Она взглянула на меня, улыбнулась.
– Почему бы тебе не поухаживать за Нонной? Ты ей нравишься…
– Мне нравишься ты, – сказал я.
– Я тебе очень сочувствую, Андрей… Мне тоже нравится один человек, а вот нравлюсь ли я ему – не убеждена.
– Нравишься.
– Ты добрый, – улыбнулась она.
На душе у меня было пусто. И этот теплый весенний вечер, майские жуки, шумящая береза – все это показалось неестественным, как декорации в театре. А я актер, с треском проваливший свою роль.
Снова в лесу крикнул филин. И как мне послышалось, очень сочувственно.
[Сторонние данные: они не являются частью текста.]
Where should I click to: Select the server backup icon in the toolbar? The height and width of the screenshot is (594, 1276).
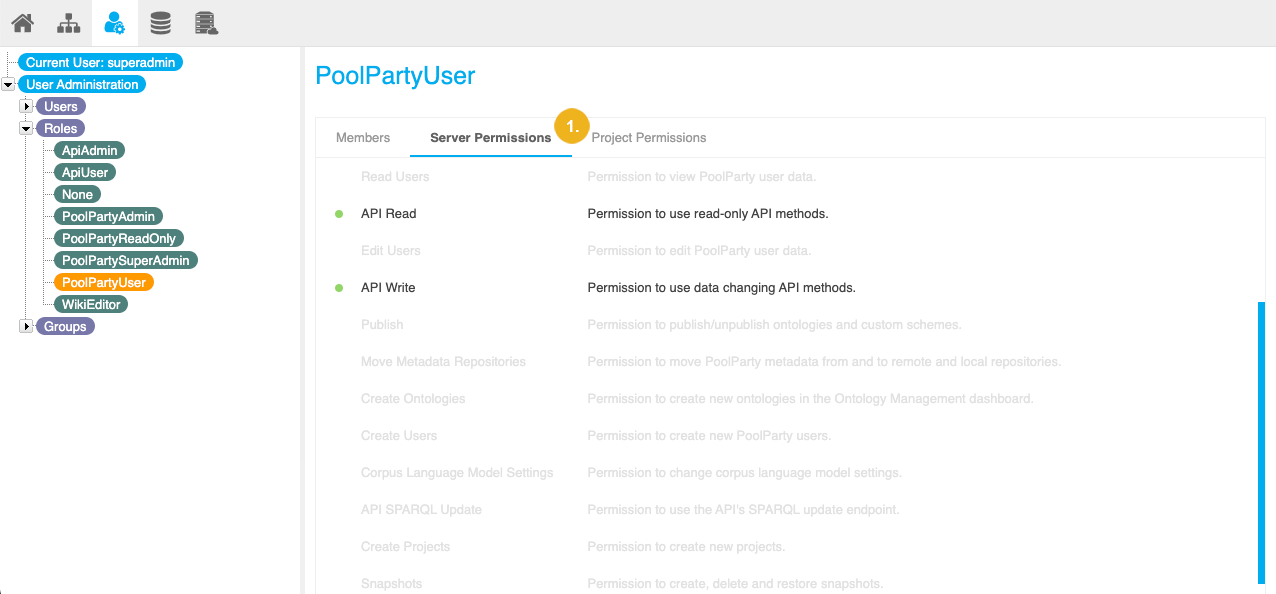pyautogui.click(x=206, y=22)
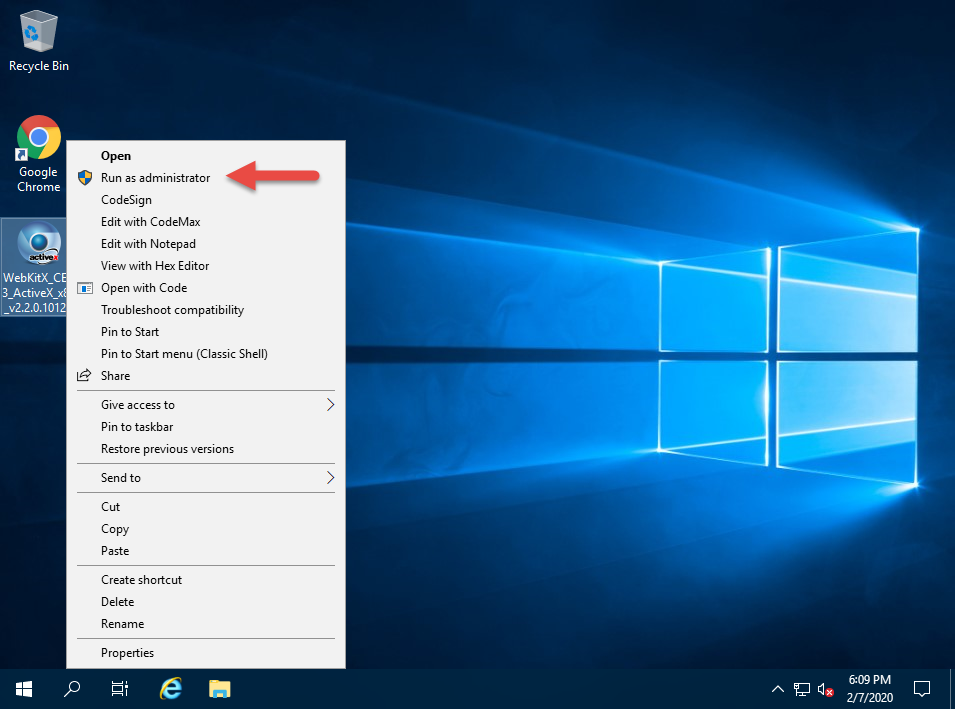Image resolution: width=955 pixels, height=709 pixels.
Task: Open the Start menu
Action: [x=23, y=689]
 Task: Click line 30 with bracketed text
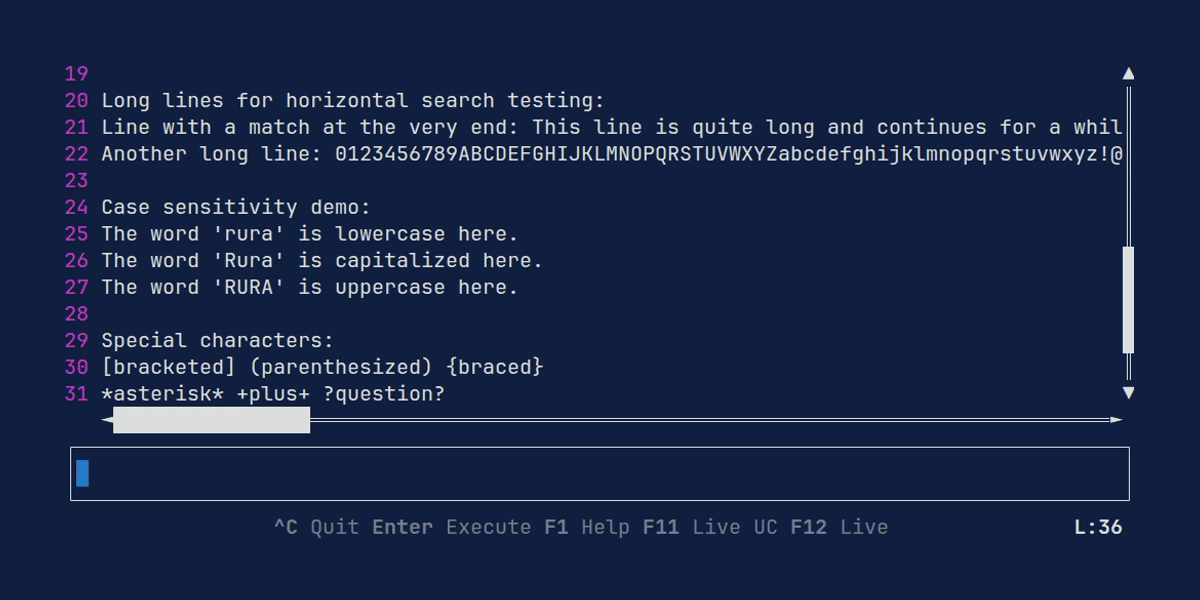point(322,367)
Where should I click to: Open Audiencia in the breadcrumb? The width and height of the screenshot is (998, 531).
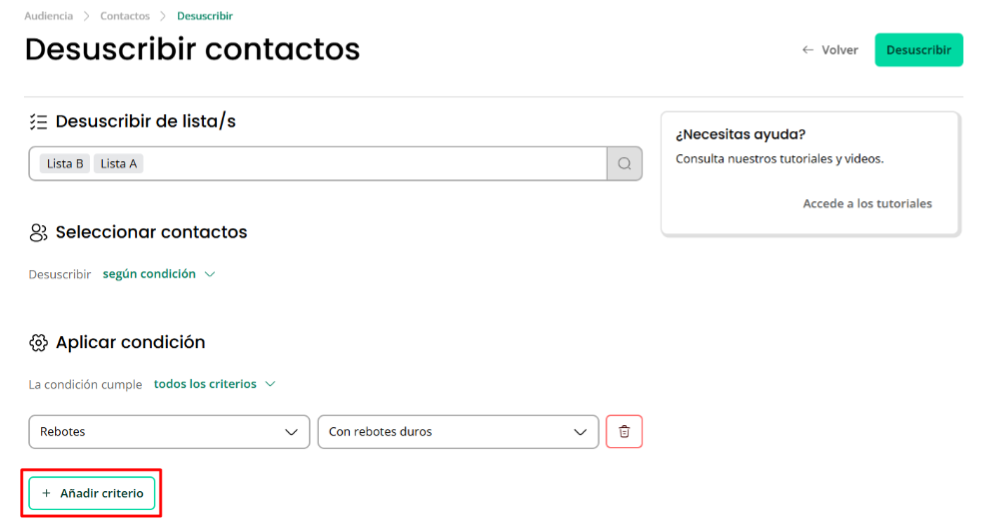(x=48, y=16)
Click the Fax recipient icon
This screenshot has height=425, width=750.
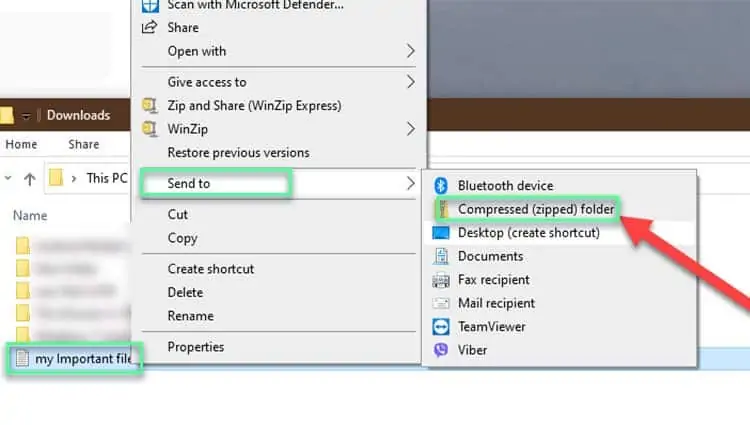click(441, 280)
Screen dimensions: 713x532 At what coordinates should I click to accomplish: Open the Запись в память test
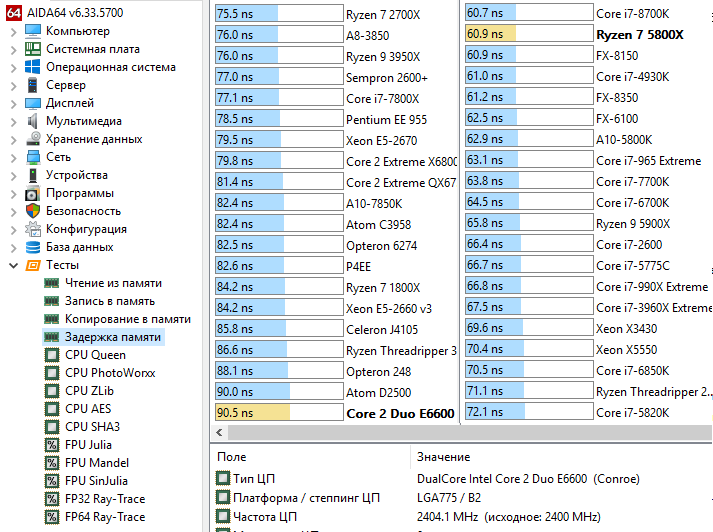tap(109, 301)
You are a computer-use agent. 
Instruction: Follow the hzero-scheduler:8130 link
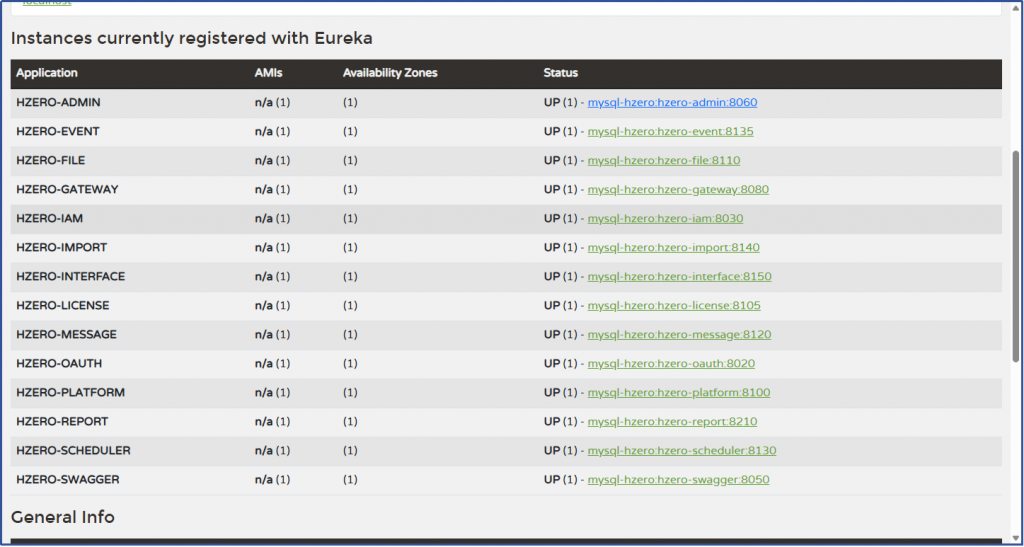(x=681, y=450)
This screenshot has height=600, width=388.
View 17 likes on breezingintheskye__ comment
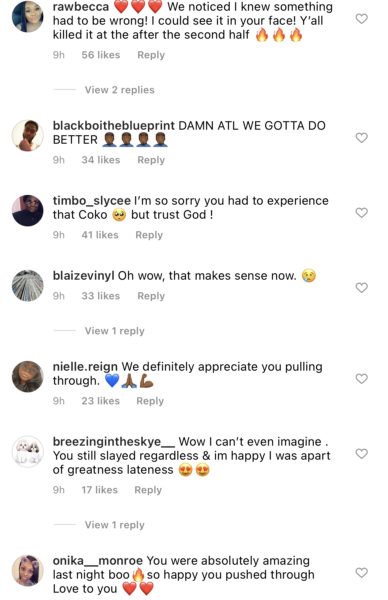click(99, 490)
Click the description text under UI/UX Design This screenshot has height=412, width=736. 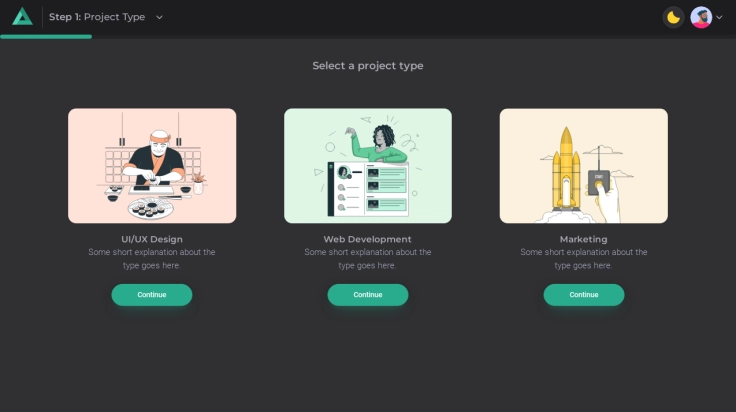(x=152, y=259)
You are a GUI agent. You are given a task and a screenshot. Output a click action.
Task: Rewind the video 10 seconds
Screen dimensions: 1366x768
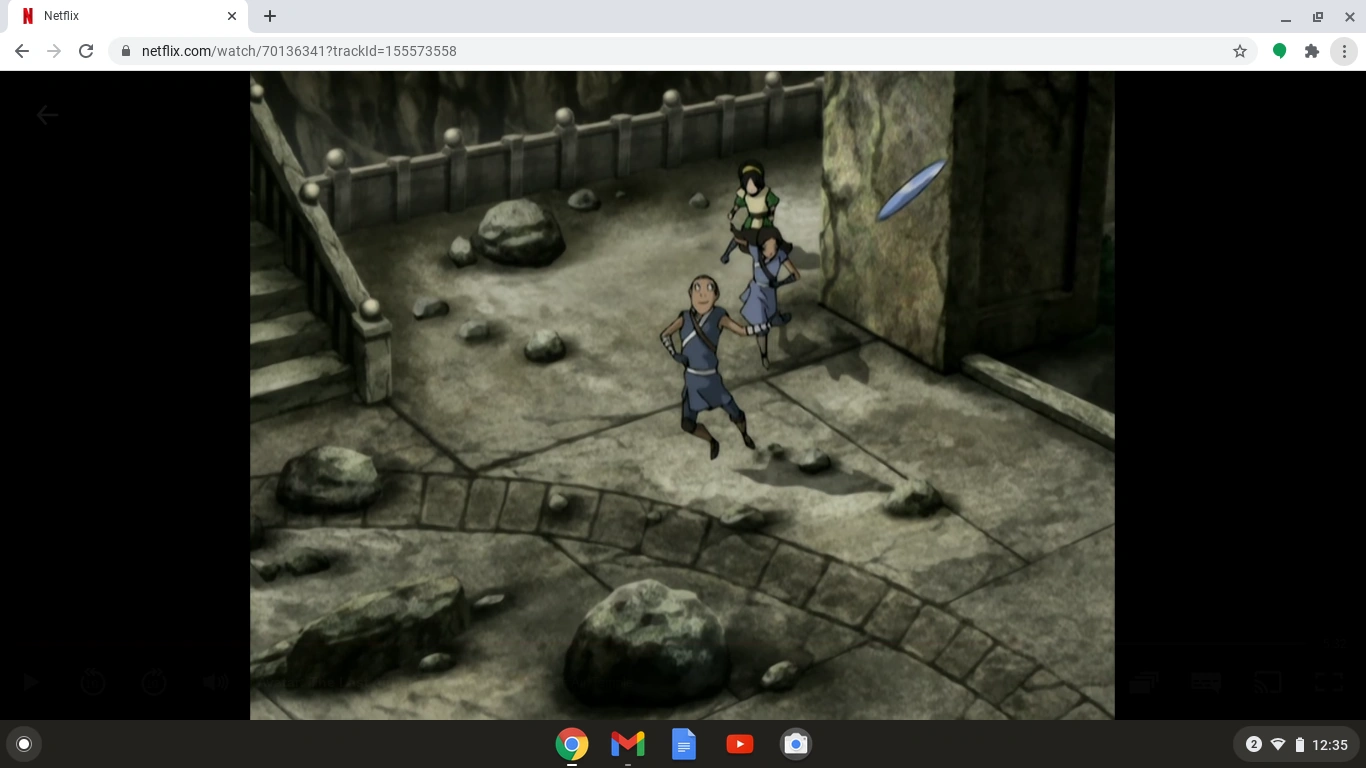(93, 681)
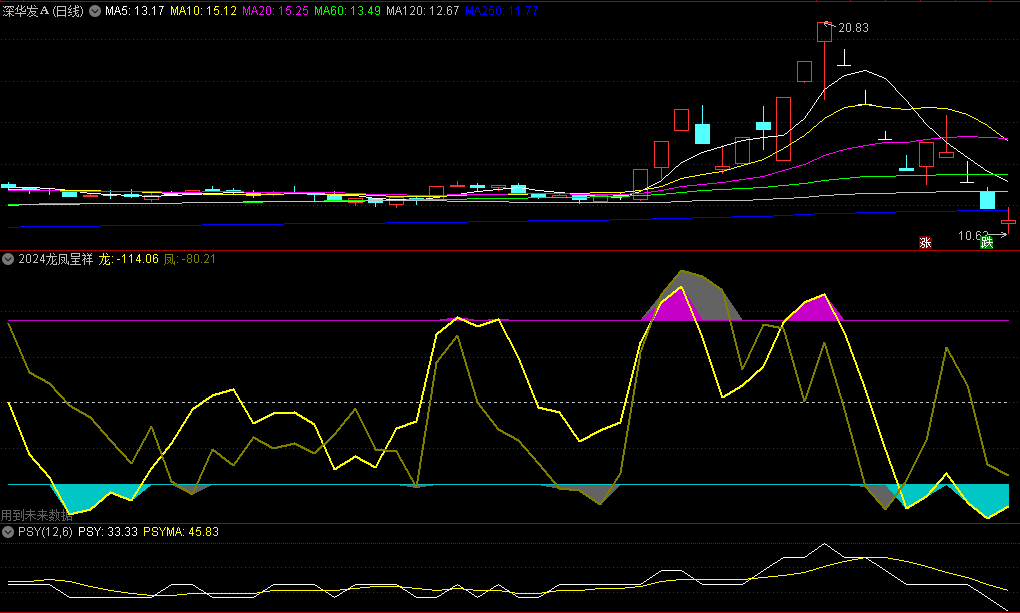Click the yellow 龙 value readout

click(129, 259)
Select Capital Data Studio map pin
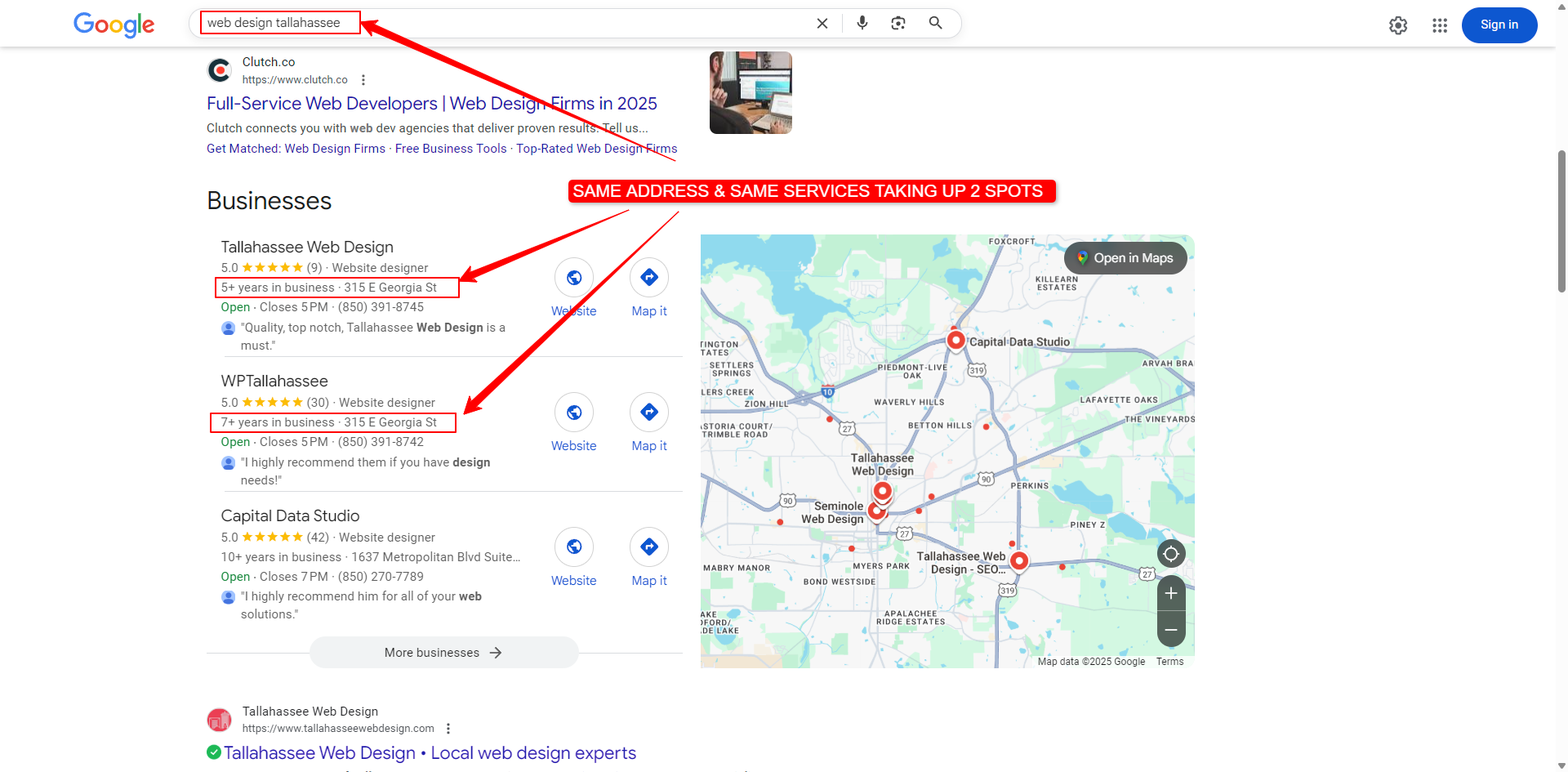Image resolution: width=1568 pixels, height=772 pixels. (956, 340)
А Оля сидела рядом, смотрела на звезды и улыбалась. Я понимал, что мне лучше всего встать и уйти. На старый сеновал. Закутаться с головой в тулуп и лежать. Можно пойти в клуб. Ребята найдут выпить, позову Нонну и буду бродить с ней по темным улицам и изливать свою горечь…
– Ты целовалась с ним? – спросил я.
– Не говори глупости… Посмотри, какая удивительная луна сегодня. А звезды смеются…
– Надо мной, – сказал я.
– Хочешь, поцелую?
– Как сестра или как мать?
– Напрасно стараешься – сегодня ты меня не разозлишь.
– А что, если я дам ему в морду?
– Вот что: уходи!
– Ладно, – сказал я, поднимаясь.
Она тоже встала. Я приблизился к ней и стал смотреть в глаза. Она спокойно выдержала мой взгляд. Припухлые губы чуть улыбались. Я вдруг вспомнил азиатскую пустыню, которую исколесил с экспедицией. Возьмешь в ладонь желтый песок, сожмешь кулак – и песок, просачиваясь сквозь пальцы, медленно уходит. Нечто подобное я испытывал сейчас, глядя в Олины глаза.
– Ты мне нравишься, Андрей, – сказала она. – Если бы ты стал ухаживать за Нонной, я, наверное, ревновала бы… Ну, поцелуй же меня!
Я ошеломлен. С минуту стою как чурбан.
– А как же он? – задаю я глупый вопрос.
Обеими руками она отталкивает меня и говорит:
– Этот мир населен мужчинами-дураками… Ты ведь любишь меня. Ну вот, я рядом. Я хочу, чтобы ты меня поцеловал… Не спрашивал ни о чем, а поцеловал!
Мне показалось, что она сейчас заплачет. Но я не мог ее поцеловать. Какой-то бес сидел во мне.
– Ты ведь была с ним, – хриплым, незнакомым голосом сказал я.
– Я люблю его, – шепотом сказала она. – Тысячу лет!
Я все-таки разозлил ее. Она метнула на меня полный презрения взгляд и побежала по тропинке к крыльцу. Отворив дверь, обернулась.
– Но я с ним еще не целовалась, дурак, – сказала она. – Ни разу.
Хлопнула дверь, и стало тихо. Звезды над головой смеялись. Хохотали до упаду. Послышался негромкий треск. Или жук стукнулся о ствол, или вылупился на свет божий запоздалый березовый лист.